:: RECORDS FOR THE TASK

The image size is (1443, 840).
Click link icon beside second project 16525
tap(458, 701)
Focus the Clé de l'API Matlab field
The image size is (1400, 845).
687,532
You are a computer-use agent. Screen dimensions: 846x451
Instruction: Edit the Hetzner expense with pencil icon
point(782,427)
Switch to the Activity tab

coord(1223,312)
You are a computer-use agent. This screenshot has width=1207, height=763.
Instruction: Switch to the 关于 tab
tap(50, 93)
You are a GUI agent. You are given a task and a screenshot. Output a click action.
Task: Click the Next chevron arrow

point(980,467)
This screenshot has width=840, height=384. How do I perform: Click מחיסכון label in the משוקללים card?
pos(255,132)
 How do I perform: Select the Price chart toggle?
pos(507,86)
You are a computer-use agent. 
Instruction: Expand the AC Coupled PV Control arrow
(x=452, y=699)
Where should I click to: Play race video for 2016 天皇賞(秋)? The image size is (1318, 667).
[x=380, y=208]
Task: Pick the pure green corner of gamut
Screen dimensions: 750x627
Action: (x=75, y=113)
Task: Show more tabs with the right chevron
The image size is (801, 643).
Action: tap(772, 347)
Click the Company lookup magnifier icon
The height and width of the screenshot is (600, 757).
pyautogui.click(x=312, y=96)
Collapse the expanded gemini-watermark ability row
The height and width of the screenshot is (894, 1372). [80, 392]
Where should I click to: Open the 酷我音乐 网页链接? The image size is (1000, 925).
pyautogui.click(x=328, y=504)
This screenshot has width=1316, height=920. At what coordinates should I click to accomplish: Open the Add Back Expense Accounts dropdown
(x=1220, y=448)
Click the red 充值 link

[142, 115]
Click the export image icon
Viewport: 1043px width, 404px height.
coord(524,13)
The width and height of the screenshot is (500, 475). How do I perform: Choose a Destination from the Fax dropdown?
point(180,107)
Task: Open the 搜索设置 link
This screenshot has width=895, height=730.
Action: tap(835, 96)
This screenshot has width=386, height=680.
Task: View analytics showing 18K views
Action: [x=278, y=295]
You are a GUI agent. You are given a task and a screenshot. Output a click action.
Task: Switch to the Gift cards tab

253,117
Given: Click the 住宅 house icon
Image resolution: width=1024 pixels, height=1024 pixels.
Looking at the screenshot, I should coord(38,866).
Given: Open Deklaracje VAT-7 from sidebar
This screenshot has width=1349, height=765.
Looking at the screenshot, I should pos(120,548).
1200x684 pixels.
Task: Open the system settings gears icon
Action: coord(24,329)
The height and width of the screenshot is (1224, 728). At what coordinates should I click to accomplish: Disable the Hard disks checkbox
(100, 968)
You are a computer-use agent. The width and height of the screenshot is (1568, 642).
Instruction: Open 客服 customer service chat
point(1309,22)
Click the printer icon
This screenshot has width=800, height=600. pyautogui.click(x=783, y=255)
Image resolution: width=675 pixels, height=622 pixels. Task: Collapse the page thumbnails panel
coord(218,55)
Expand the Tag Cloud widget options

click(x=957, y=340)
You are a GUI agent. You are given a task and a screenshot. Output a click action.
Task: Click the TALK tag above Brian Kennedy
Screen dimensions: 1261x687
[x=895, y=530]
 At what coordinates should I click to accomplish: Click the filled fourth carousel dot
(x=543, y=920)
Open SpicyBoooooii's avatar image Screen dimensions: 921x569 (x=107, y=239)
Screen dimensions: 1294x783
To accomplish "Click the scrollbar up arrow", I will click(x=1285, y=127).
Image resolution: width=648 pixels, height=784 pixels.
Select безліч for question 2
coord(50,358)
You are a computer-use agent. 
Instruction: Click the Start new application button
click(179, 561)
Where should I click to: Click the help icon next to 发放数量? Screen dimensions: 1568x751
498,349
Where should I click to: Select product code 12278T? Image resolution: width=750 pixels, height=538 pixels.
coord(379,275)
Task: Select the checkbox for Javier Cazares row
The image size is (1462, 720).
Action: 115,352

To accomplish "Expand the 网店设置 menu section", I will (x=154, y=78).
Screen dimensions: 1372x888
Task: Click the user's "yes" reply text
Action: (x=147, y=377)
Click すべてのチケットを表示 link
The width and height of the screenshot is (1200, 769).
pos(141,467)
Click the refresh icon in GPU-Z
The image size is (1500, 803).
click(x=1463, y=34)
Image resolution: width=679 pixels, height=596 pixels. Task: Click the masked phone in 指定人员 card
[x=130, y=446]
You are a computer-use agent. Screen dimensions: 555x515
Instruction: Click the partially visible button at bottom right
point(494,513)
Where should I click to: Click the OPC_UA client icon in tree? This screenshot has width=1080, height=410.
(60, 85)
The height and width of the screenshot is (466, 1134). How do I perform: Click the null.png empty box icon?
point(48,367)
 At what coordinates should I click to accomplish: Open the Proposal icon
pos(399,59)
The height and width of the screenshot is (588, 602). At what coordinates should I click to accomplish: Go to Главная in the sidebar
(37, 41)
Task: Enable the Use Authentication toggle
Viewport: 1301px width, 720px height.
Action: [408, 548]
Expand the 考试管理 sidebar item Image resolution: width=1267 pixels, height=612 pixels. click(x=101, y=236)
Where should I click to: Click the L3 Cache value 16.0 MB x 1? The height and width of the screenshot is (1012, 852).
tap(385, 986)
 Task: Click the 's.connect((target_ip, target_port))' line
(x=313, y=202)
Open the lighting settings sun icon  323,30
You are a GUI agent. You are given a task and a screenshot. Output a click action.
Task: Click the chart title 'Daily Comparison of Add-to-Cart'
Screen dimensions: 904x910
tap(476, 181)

::::

- [INSTRUCTIONS FOR THE TASK] Each record above must be output without any alteration.

- [SOLUTION FOR THIS EXERCISE]
The image size is (1443, 840).
Click link icon beside second project 16525
tap(458, 701)
Focus the Clé de l'API Matlab field
The image size is (1400, 845).
687,532
You are a computer-use agent. Screen dimensions: 846x451
Instruction: Edit the Hetzner expense with pencil icon
point(782,427)
Switch to the Activity tab

coord(1223,312)
You are a computer-use agent. This screenshot has width=1207, height=763.
Instruction: Switch to the 关于 tab
tap(50, 93)
You are a GUI agent. You are given a task and a screenshot. Output a click action.
Task: Click the Next chevron arrow

point(980,467)
This screenshot has width=840, height=384. How do I perform: Click מחיסכון label in the משוקללים card?
pos(255,132)
 How do I perform: Select the Price chart toggle?
pos(507,86)
You are a computer-use agent. 
Instruction: Expand the AC Coupled PV Control arrow
(x=452, y=699)
Where should I click to: Play race video for 2016 天皇賞(秋)? The image size is (1318, 667).
[x=380, y=208]
Task: Pick the pure green corner of gamut
Screen dimensions: 750x627
Action: (x=75, y=113)
Task: Show more tabs with the right chevron
The image size is (801, 643).
Action: tap(772, 347)
Click the Company lookup magnifier icon
The height and width of the screenshot is (600, 757).
pyautogui.click(x=312, y=96)
Collapse the expanded gemini-watermark ability row
The height and width of the screenshot is (894, 1372). [80, 392]
Where should I click to: Open the 酷我音乐 网页链接? The image size is (1000, 925).
pyautogui.click(x=328, y=504)
This screenshot has width=1316, height=920. At what coordinates should I click to accomplish: Open the Add Back Expense Accounts dropdown
(x=1220, y=448)
Click the red 充值 link

[142, 115]
Click the export image icon
Viewport: 1043px width, 404px height.
coord(524,13)
The width and height of the screenshot is (500, 475). How do I perform: Choose a Destination from the Fax dropdown?
point(180,107)
Task: Open the 搜索设置 link
This screenshot has width=895, height=730.
Action: tap(835, 96)
This screenshot has width=386, height=680.
Task: View analytics showing 18K views
Action: [x=278, y=295]
You are a GUI agent. You are given a task and a screenshot. Output a click action.
Task: Switch to the Gift cards tab

253,117
Given: Click the 住宅 house icon
Image resolution: width=1024 pixels, height=1024 pixels.
Looking at the screenshot, I should coord(38,866).
Given: Open Deklaracje VAT-7 from sidebar
This screenshot has width=1349, height=765.
Looking at the screenshot, I should pos(120,548).
1200x684 pixels.
Task: Open the system settings gears icon
Action: coord(24,329)
The height and width of the screenshot is (1224, 728). At what coordinates should I click to accomplish: Disable the Hard disks checkbox
(100, 968)
You are a computer-use agent. The width and height of the screenshot is (1568, 642).
Instruction: Open 客服 customer service chat
point(1309,22)
Click the printer icon
This screenshot has width=800, height=600. pyautogui.click(x=783, y=255)
Image resolution: width=675 pixels, height=622 pixels. Task: Collapse the page thumbnails panel
coord(218,55)
Expand the Tag Cloud widget options

click(x=957, y=340)
You are a GUI agent. You are given a task and a screenshot. Output a click action.
Task: Click the TALK tag above Brian Kennedy
Screen dimensions: 1261x687
[x=895, y=530]
 At what coordinates should I click to accomplish: Click the filled fourth carousel dot
(x=543, y=920)
Open SpicyBoooooii's avatar image Screen dimensions: 921x569 (x=107, y=239)
Screen dimensions: 1294x783
To accomplish "Click the scrollbar up arrow", I will click(x=1285, y=127).
Image resolution: width=648 pixels, height=784 pixels.
Select безліч for question 2
coord(50,358)
You are a computer-use agent. 
Instruction: Click the Start new application button
click(179, 561)
Where should I click to: Click the help icon next to 发放数量? Screen dimensions: 1568x751
498,349
Where should I click to: Select product code 12278T? Image resolution: width=750 pixels, height=538 pixels.
coord(379,275)
Task: Select the checkbox for Javier Cazares row
The image size is (1462, 720).
Action: 115,352

To accomplish "Expand the 网店设置 menu section", I will (x=154, y=78).
Screen dimensions: 1372x888
Task: Click the user's "yes" reply text
Action: (x=147, y=377)
Click すべてのチケットを表示 link
The width and height of the screenshot is (1200, 769).
pos(141,467)
Click the refresh icon in GPU-Z
The image size is (1500, 803).
click(x=1463, y=34)
Image resolution: width=679 pixels, height=596 pixels. Task: Click the masked phone in 指定人员 card
[x=130, y=446]
You are a computer-use agent. Screen dimensions: 555x515
Instruction: Click the partially visible button at bottom right
point(494,513)
Where should I click to: Click the OPC_UA client icon in tree? This screenshot has width=1080, height=410.
(60, 85)
The height and width of the screenshot is (466, 1134). How do I perform: Click the null.png empty box icon?
point(48,367)
 At what coordinates should I click to accomplish: Open the Proposal icon
pos(399,59)
The height and width of the screenshot is (588, 602). At what coordinates should I click to accomplish: Go to Главная in the sidebar
(37, 41)
Task: Enable the Use Authentication toggle
Viewport: 1301px width, 720px height.
Action: [408, 548]
Expand the 考试管理 sidebar item Image resolution: width=1267 pixels, height=612 pixels. click(x=101, y=236)
Where should I click to: Click the L3 Cache value 16.0 MB x 1? The height and width of the screenshot is (1012, 852).
tap(385, 986)
 Task: Click the 's.connect((target_ip, target_port))' line
(x=313, y=202)
Open the lighting settings sun icon  323,30
You are a GUI agent. You are given a task and a screenshot. Output a click action.
Task: Click the chart title 'Daily Comparison of Add-to-Cart'
Screen dimensions: 904x910
tap(476, 181)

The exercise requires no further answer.